** Opening Supplied records block **

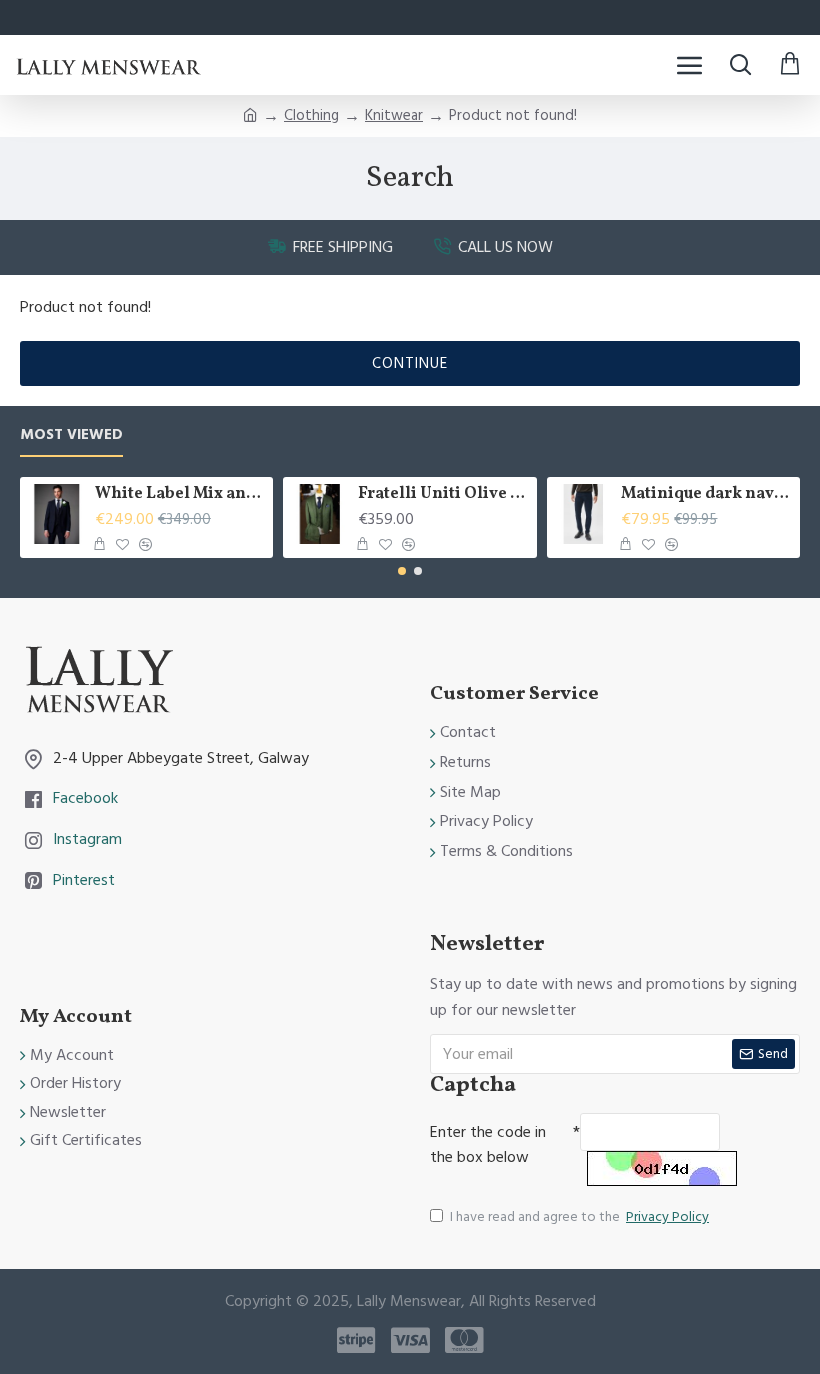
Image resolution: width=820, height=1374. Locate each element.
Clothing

** Closing Supplied records block **
** Opening Supplied records block **

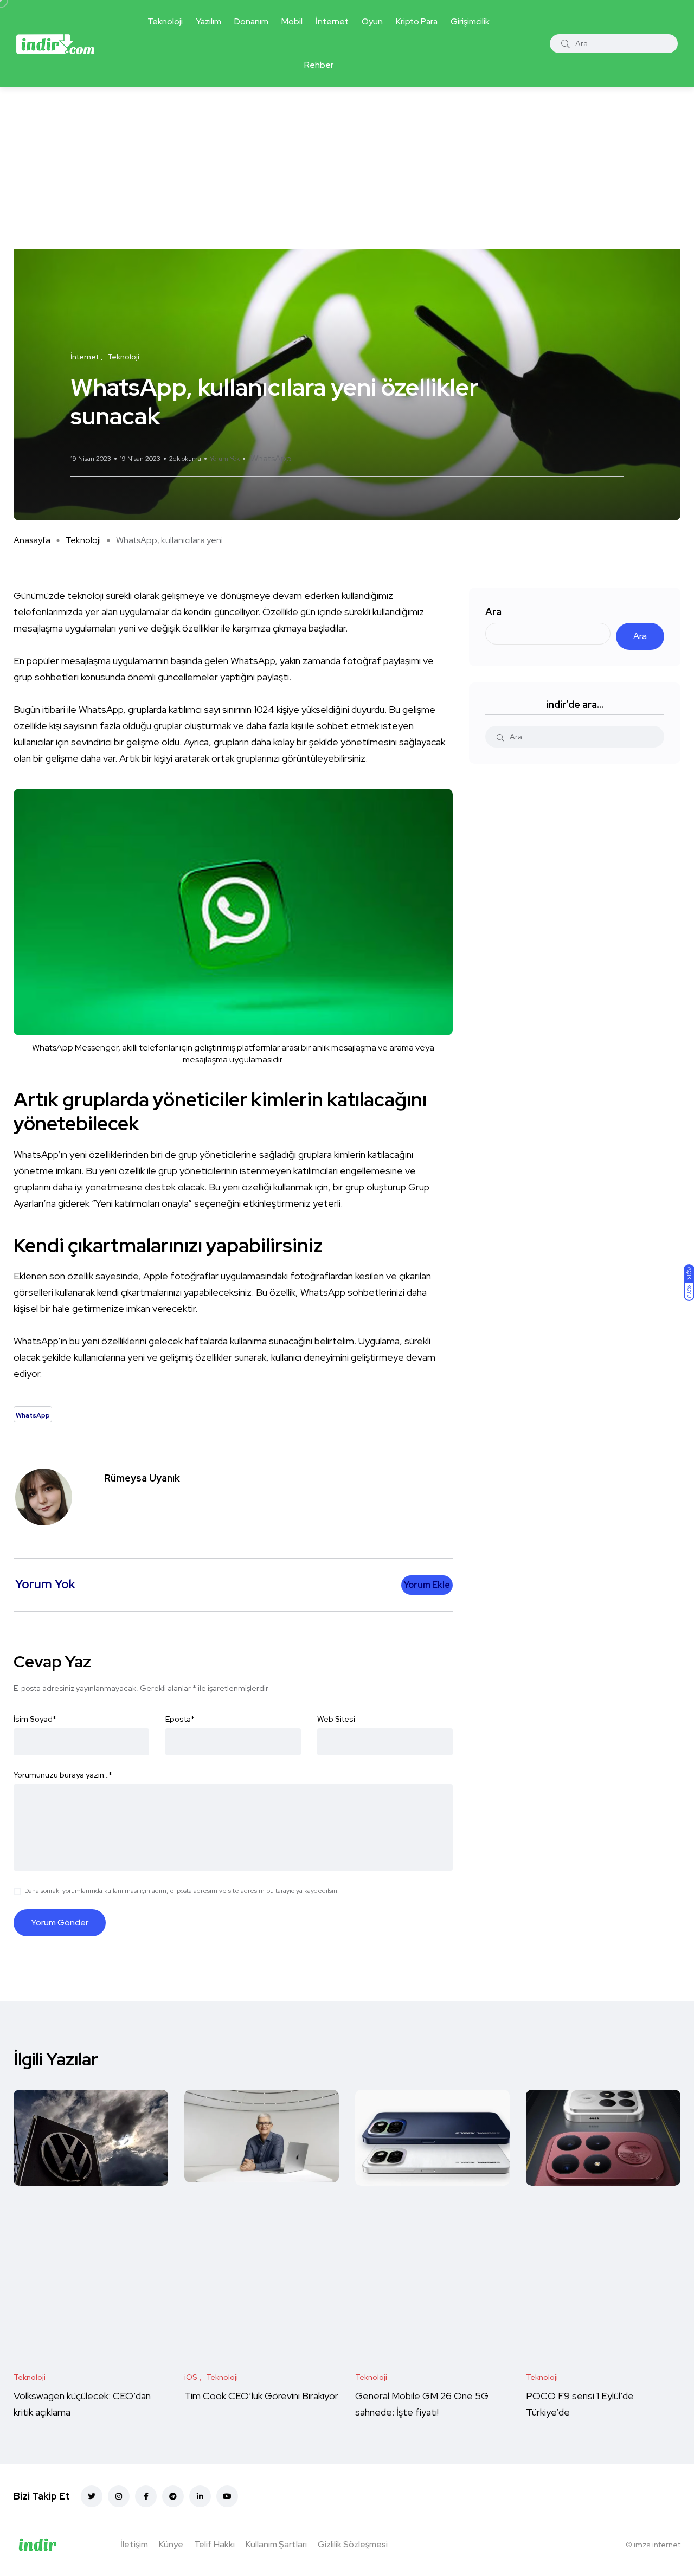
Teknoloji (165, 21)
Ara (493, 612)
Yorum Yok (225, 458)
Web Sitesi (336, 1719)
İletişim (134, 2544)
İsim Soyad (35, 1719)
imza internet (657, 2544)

** Closing Supplied records block **
** Opening Supplied records block **

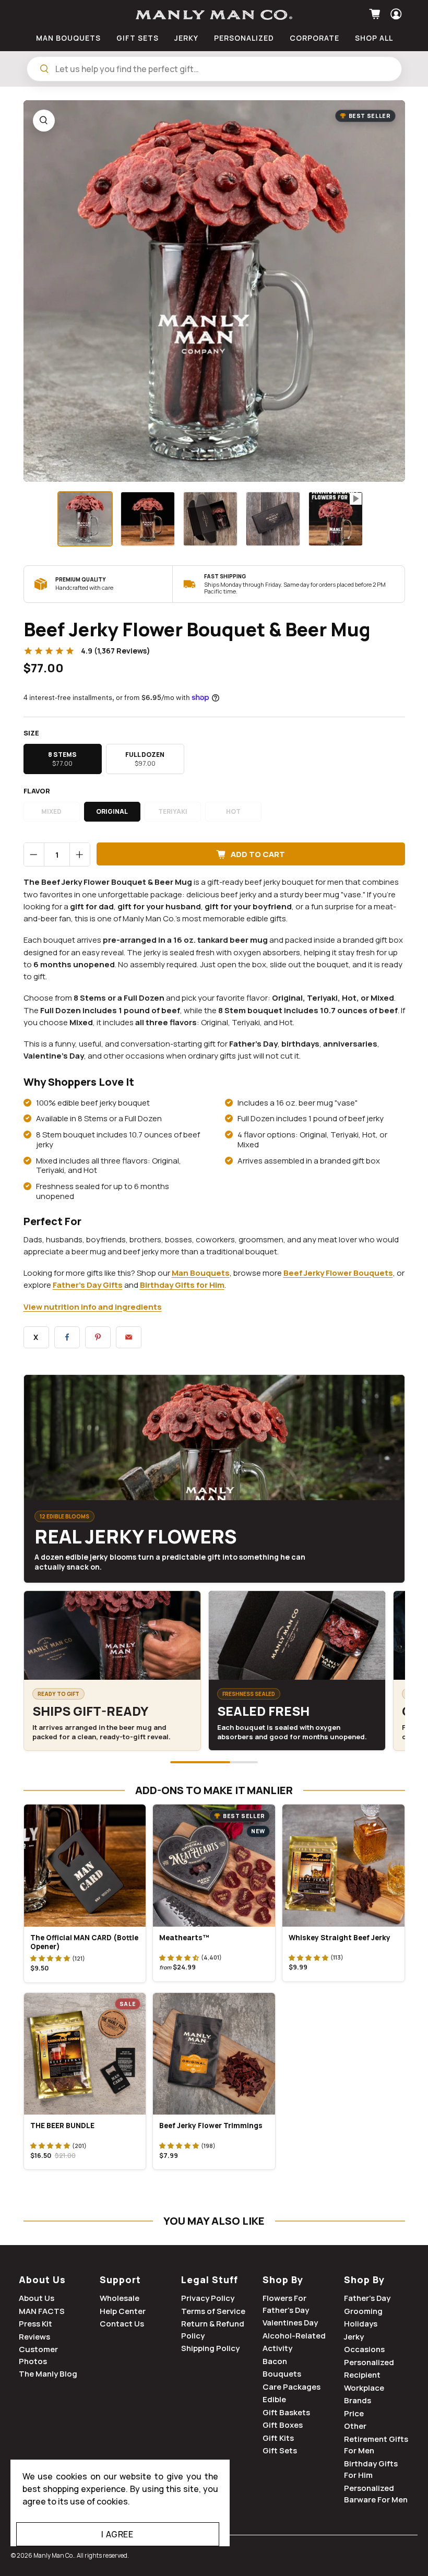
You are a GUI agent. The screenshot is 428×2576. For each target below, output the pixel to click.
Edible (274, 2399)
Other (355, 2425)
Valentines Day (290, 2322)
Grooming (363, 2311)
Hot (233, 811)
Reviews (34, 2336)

** Closing Supplied records block **

Task item = Whenever a line in the entries above includes the word "each", pull that line out.

Solution to the exercise =
Image resolution: width=820, height=1374. Locate each element.
You are a GUI agent. The screenshot is 428×2576. For each target below, output the pixel to click.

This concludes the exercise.